Core Principles
Key Properties of a System
Scalability
Handle growing load by adding resources. Vertical (bigger box) or horizontal (more boxes).
Availability
% of time the system is operational. 99.9% = 8.76 hrs/yr downtime. 99.99% = 52 min/yr.
Reliability
System functions correctly even when components fail. Achieved via redundancy and fault tolerance.
Consistency
All nodes see the same data at the same time. Strong vs eventual consistency trade-off.
Latency
Time to serve a single request. P50, P95, P99 matter more than averages.
Throughput
Number of operations per second. Measured as RPS (requests) or TPS (transactions).
CAP Theorem
The diagram below maps real databases to their CAP category and extends the model with PACELC, which also accounts for the latency vs consistency trade-off during normal operation — a critical nuance when choosing a data store.
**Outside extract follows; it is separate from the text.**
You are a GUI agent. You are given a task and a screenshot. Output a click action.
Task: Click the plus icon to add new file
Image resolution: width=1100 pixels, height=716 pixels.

Latency Numbers Every Engineer Should Know
These hardware and network latency figures are order-of-magnitude benchmarks that inform every architectural decision around caching, replication, and data locality. Keeping them in mind prevents over-engineering fast paths and under-engineering slow ones.
Key insight: memory is 100× faster than SSD, SSD is 100× faster than HDD, and in-DC networking is 300× faster than cross-continent. This drives every caching and replication decision.
Back-of-the-Envelope Estimation
Architectural Patterns
Monolith → Microservices Spectrum
Monolith
Single deployable unit. Shared database. Simple to develop, test, and deploy initially. Coupling grows with team size. Fine for most startups and small teams.
Use when: <10 developers, single deployment cadence, tight coupling is acceptable.
Modular Monolith
Single deployment, but internally structured into bounded modules with clear APIs between them. Each module owns its data. Can be split into services later if needed. The sweet spot for most teams.
Use when: 5–30 developers, want service boundaries without operational overhead.
Microservices
Independently deployable services, each owning its data store. Enables team autonomy, independent scaling, and polyglot tech. Comes with massive operational overhead: service mesh, distributed tracing, eventual consistency.
Use when: 50+ developers, different parts need independent scaling/deployment.
Key Architectural Styles
Layered (N-Tier)
Presentation → Business Logic → Data Access → Database. Each layer depends only on the one below. Simple, well-understood, the default for most CRUD APIs. Risk: layers become pass-throughs.
Clean / Hexagonal
Domain at the centre, infrastructure at the edges. Dependencies point inward — domain never knows about HTTP, databases, or frameworks. Ports (interfaces) and adapters (implementations). Enables testability and framework independence.
Event-Driven
Components communicate via events (messages). Producers don't know consumers. Loose coupling, natural audit trail, supports eventual consistency. Essential for CQRS, saga patterns, and reactive systems.
CQRS
Separate models for reads and writes. Write model: normalised, optimised for consistency. Read model: denormalised, optimised for queries. Often paired with event sourcing. Use when read/write patterns differ drastically.
Event Sourcing
The contrast below shows why event sourcing matters: instead of overwriting a balance, every financial operation is recorded as an immutable event. This makes auditing trivial and allows replaying history to reconstruct state at any point in time — critical for banking, e-commerce, and compliance-heavy domains.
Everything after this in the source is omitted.